投稿: レオン・パパ | 2012年4月15日 (日) 08時02分

レオン・パパ様
こんにちは。コメントありがとうございます。
中村座は夜の部観劇が先になりましたが、あの狭い空間で立ち回りも迫力ありましたし、展開もテンポよく面白かったです。
演舞場夜の部、亀治郎さんが好評のようで嬉しいですについてのご感想、同感です。確かにニンではないと思いますが、好感がもてますし、私は昼の部の城明け渡しでぐぐっと胸に迫るものを覚えました。吉右衛門系の役柄を深めていくべきとのお考えにも賛成です。今回の大星は幸四郎さんの影響が感じられました。

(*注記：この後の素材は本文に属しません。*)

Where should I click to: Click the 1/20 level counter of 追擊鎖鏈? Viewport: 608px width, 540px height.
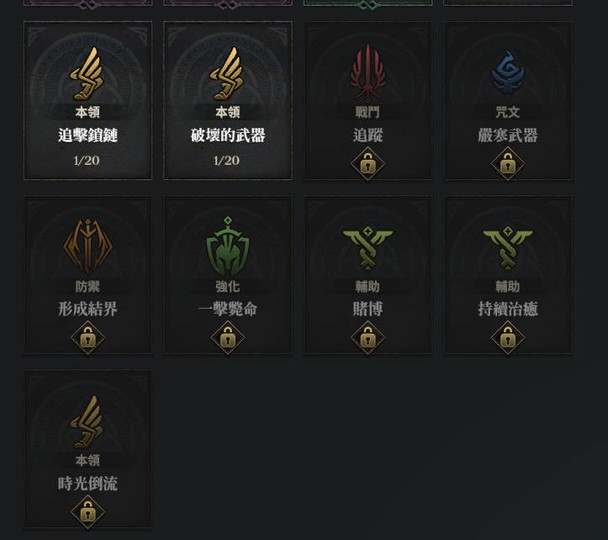tap(87, 160)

投稿: SwingingFujisan | 2012年4月15日 (日) 17時36分

SwingingFujisan様
 お早うございます。昨日、家人とともに、中村座の夜の部みてきました。橋之助以下、熱演でとても楽しめました。いかにも関西でできたお家騒動狂言、こういった作品から、日本映画のちゃんばら娯楽時代劇につながっていくような作品ですね。
 勘九郎の姿形が仁左衛門に似ており、七之助はセリフ術を含めいろいろな演技が玉三郎に似ているなと思いました。
私は「小笠原騒動」2度目なのですが、その時は、狐たちの籠のお迎えと水車の立ち回りが印象に残っています。なんと、その時の犬神が孝夫ちゃんでした。

投稿: レオン・パパ | 2012年4月21日 (土) 07時15分

レオン・パパ様
おはようございます(7:15!! 昨夜遅かったこともあって、まだ夢の中でした)。
昨日、夜の部をご覧でしたか(私は昼の部でした)。
私は初見ですので比較はできませんが、中村座のような小屋でのこういうお芝居は独特の雰囲気があっていいですね。お家騒動モノを見た!という気持ちになりました。
孝夫ちゃんの犬神、さぞカッコよかったでしょうね。ご覧になったのが羨ましいです。国立の悪役も素敵だし、近い将来、仁左様で小笠原騒動をやっていただけたらなあと思います。
若い役者さんが色々な先輩役者さんの芸を吸収するのはいいことですね。こちらも、その役者さんの影響を見る楽しみがありますし(^_^.)